On Monday, we mailed a package from the Vatican Post Office in Rome. I got out of the car this time, and was distressed to see the marvelous piazza of St Peters chock full of chairs and barriers. It is one of those incredible spaces that depends on its pavement to be open or peopled, not looking like cattle pens. I have a book with an etching by Piranesi (1700s) of this very site, and he has people scattered throughout, and it is just right.
We went back on Saturday to have lunch with Artnotes friends from Cleveland. We walked across the plaza this time, and it bothered me less. In fact, the avocado wood barriers didn’t bother me much at all, but those black chairs (I would estimate 750 or so) were still a distraction. This time I could see other things. I could see the triple rows of columns, with the light bouncing off, filtering through, casting shadows.
Three nuns in mouse grey and cream habits were perched on a column base, eating a “to go” lunch. One, maybe a little older than me (or was it just the wire-rimmed glasses?), was hanging out over the sidewalk, try to avoid a drip on her wimple. There was a certain charm to it. This day, I saw many nuns and priests, the latter wearing their “Roman” collars, many quite young with earnest expressions.

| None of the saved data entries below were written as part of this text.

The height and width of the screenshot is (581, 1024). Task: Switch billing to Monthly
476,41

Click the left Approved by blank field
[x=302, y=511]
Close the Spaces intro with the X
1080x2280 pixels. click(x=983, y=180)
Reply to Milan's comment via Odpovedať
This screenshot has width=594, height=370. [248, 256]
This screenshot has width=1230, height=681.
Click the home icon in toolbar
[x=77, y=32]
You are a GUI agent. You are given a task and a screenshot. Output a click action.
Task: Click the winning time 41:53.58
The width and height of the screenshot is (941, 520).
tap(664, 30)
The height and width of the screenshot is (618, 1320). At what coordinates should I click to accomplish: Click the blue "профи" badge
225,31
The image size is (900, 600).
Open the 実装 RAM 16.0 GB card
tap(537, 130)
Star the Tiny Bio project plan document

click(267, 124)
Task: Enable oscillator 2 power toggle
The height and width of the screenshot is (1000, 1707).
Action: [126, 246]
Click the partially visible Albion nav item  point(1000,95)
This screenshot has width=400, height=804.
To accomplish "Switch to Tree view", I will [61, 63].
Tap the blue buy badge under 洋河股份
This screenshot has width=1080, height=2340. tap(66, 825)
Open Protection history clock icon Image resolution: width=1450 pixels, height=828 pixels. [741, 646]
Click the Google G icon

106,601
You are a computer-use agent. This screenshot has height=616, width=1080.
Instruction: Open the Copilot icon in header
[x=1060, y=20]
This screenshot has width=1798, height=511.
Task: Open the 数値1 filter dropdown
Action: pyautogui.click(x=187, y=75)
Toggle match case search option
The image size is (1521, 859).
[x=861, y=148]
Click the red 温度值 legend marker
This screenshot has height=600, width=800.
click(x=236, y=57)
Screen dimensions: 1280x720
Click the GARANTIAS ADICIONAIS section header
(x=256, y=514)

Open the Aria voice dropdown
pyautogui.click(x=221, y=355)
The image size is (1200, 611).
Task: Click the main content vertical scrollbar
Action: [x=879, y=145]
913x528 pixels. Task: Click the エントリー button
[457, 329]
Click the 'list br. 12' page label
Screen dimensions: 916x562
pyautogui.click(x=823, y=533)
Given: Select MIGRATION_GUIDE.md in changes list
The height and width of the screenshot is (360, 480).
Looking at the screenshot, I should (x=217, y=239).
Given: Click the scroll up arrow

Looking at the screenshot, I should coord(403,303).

We were early for meeting our friends, so we wandered around the Vatican neighborhood. There is almost a visible line where the souvenir shops end (12 rosaries for 10 euros), and neighborhoods begin. We stopped at an antique store at the very cusp and bought an item I’ve been seeking for some time- it will be a Christmas present.
We found our restaurant, which was in the souvenir district, and it was quite nice. It was small, the owner was a young-ish woman. She recommended I try the beef, which was prepared in a modern way. Everyone else had pasta, which they all seemed happy with. The restaurant had a back room, where people with children sat and ate while the kids tried to catch their fingers in the sliding door. It was marvelously normal, and we got to know and really like the friends who treated us.
Our friends took pictures of the food, and of us altogether. We hugged and hoped to meet again.
Walking away, Blair and I passed a bench with three refugees sitting on it. One was sneezing madly, to the point I finally exclaimed, “Salute!” The three, formerly invisible, looked up and smiled wildly at the acknowledgement.